To install the Plugin, use the commands:

/plugin marketplace add mksglu/context-mode
/plugin install context-mode@context-mode

And then restart Claude, and you can verify if everything went well by running:

/context-mode:ctx-doctor

In case something is missing, you will see a message with the instructions to proceed with the fix.

After working for a while with this plugin, you can also use the following command to check how much you saved:

/context-mode:ctx-stats

This will present a table with some metrics and the context savings percentage.

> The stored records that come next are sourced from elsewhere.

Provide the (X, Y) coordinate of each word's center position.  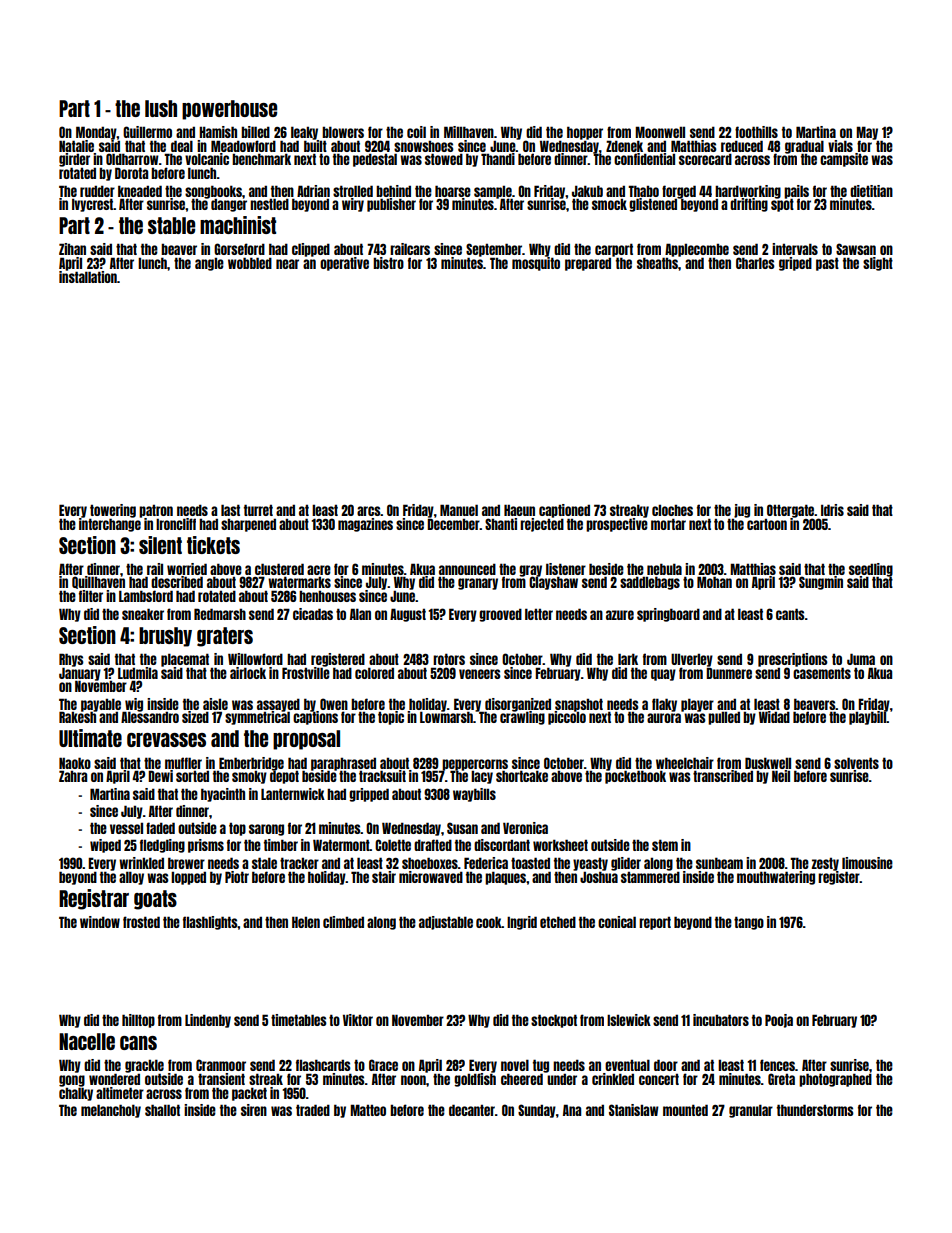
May (867, 133)
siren (254, 1110)
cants (790, 614)
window (100, 922)
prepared (588, 264)
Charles (755, 263)
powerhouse (229, 110)
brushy (165, 637)
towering (113, 511)
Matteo (368, 1110)
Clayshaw (553, 583)
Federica (486, 863)
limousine (867, 863)
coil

Link to the plugin: https://github.com/mksglu/context-mode

22. Check consumption with Usage and Consumption commands

When working with Claude, it is important that you keep track of the usage and be aware of what exactly is consuming your tokens. For that, there are two commands that you can use to check this.

You can use the /usage command to check the session usage and the weekly usage:

You can use the /context command to see exactly what is consuming your tokens:

23. Status line

You can also enable the status line by using the command /statusline, and specify what you want to be displayed (e.g.: git branch, the Model that is being used, session and week usage, etc). This will create a script that builds the custom bar, and it will be referenced in the .settings.json file. Then restart Claude and you will see in the terminal the information you asked to include. For example:

Note: If you are using Windows, it might not work from scratch, and you might need to make some adjustments. If this happens, ask Claude Code to do the necessary adjustments for you. I'm using it on Windows, and I used a PowerShell script to build the custom status bar for Claude Code.

Conclusion

As presented, there are several configurations and strategies that you can use to reduce the token consumption. If you apply these tips, you can end up with sections that can be two to three times longer and use half of the tokens that you would normally use.